De verplichting die voor de zorgaanbieder voortvloeit uit een geneeskundige behandelingsovereenkomst, wordt in beginsel niet aangemerkt als een resultaatsverplichting, waarbij de zorgaanbieder moet instaan voor het bereiken van een bepaald resultaat, maar als een inspanningsverplichting, waarbij de zorgaanbieder zich verplicht zich voor het bereiken van een bepaald resultaat in te spannen. Van een tekortkoming kan dan ook pas worden gesproken indien komt vast te staan dat de behandelend arts zich onvoldoende heeft ingespannen of bij de inspanning een fout heeft gemaakt.
De commissie stelt vast dat de zorgaanbieder na de plaatsing van de pacemaker op 29 december 2014 regelmatig controles heeft uitgevoerd. Daaruit is niet gebleken dat de pacemaker, of de lead, verkeerd zat, hetgeen wel duidelijk zou zijn geworden indien hiervan sprake was geweest. Naar het oordeel van de commissie kan daaruit worden afgeleid dat de pacemaker goed is geplaatst en er nadien complicaties moeten zijn opgetreden waardoor de lead is verschoven. De zorgaanbieder heeft, na de constatering van de verplaatste lead op de CT-scan, direct gehandeld en de cliënt – omdat geen eenduidig beeld was ontstaan – verwezen naar het expertisecentrum van het [naam ander ziekenhuis]. De commissie is van oordeel dat de zorgaanbieder zorgvuldig heeft gehandeld en geen verwijt kan worden gemaakt, noch bij plaatsing van de pacemaker, noch bij enig handelen nadien.
Op grond van het voorgaande is de commissie van oordeel dat de klacht ongegrond is. Het verzoek tot het toekennen van schadevergoeding wordt dan ook afgewezen.
Derhalve wordt als volgt beslist.
Op grond van het voorgaande is de commissie van oordeel dat de klacht ongegrond is.

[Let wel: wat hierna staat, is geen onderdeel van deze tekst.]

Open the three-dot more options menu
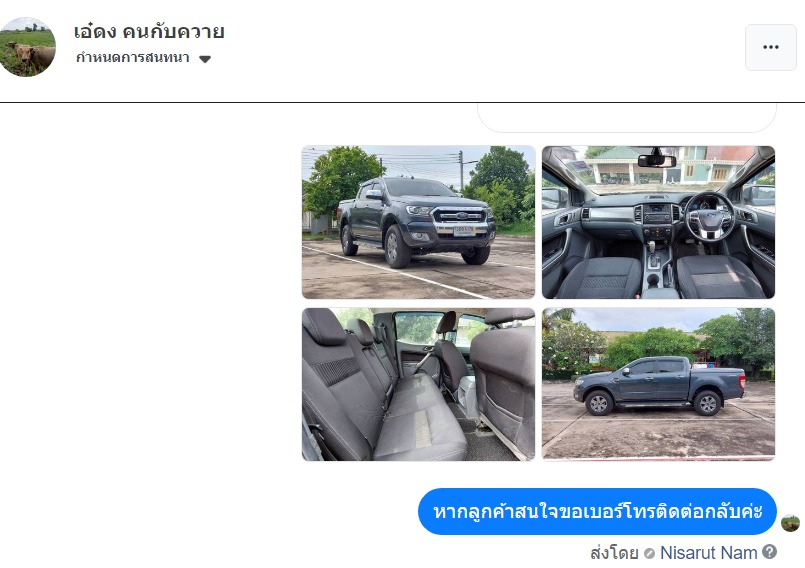[x=771, y=47]
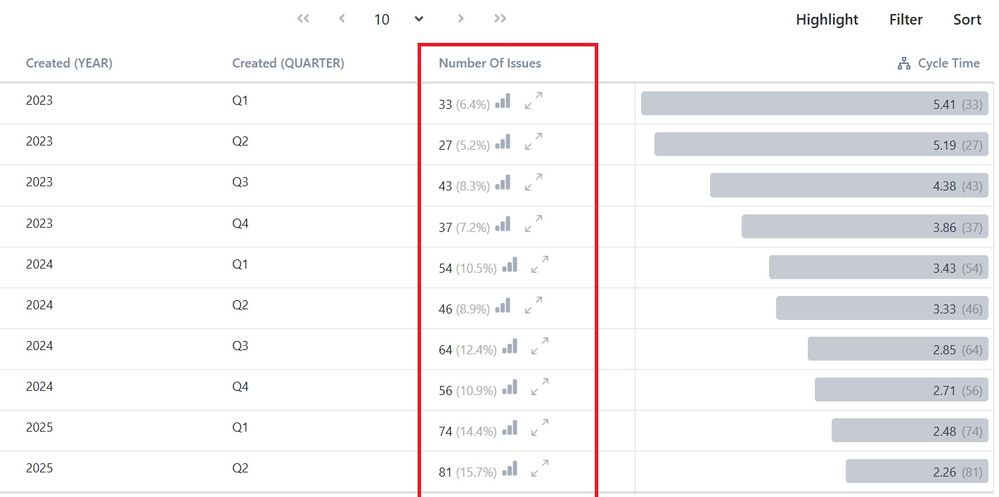Go to previous page chevron
999x497 pixels.
point(342,18)
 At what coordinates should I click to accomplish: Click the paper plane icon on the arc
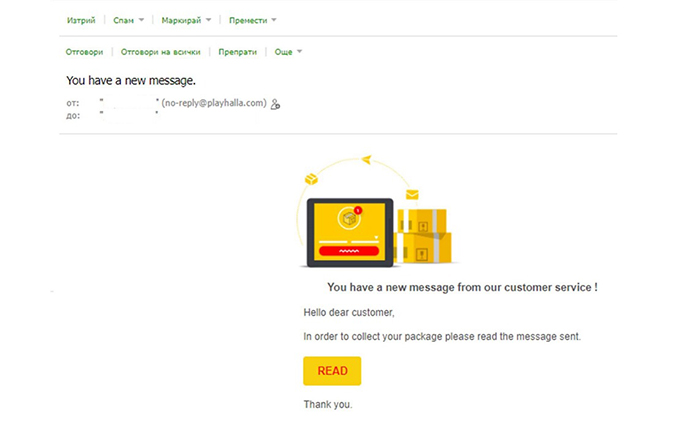tap(367, 159)
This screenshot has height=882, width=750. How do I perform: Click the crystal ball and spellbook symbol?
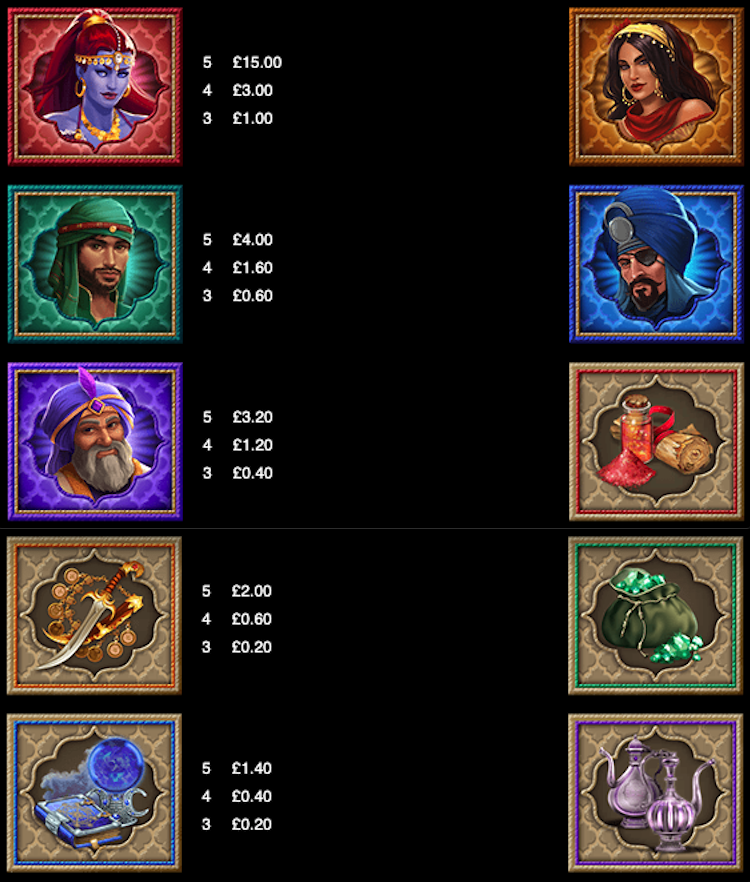(x=94, y=793)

Derhalve wordt als volgt beslist.
Beslissing
De commissie:
– verklaart de klacht ongegrond en wijst het door de cliënt verzochte af.
Het door de cliënt verlangde wordt afgewezen.
Overeenkomstig het reglement van de commissie is de zorgaanbieder aan de commissie behandelingskosten verschuldigd.
Deze behandelingskosten worden geheel betaald.
Aldus beslist door de Geschillencommissie Ziekenhuizen, bestaande uit mevrouw mr. A.D.R.M. Boumans, voorzitter, de heer prof. dr. J.W. Deckers, de heer mr. P.O.H. Gevaerts, leden, in aanwezigheid van de heer mr. N. van Gelder, secretaris, op 18 december 2023.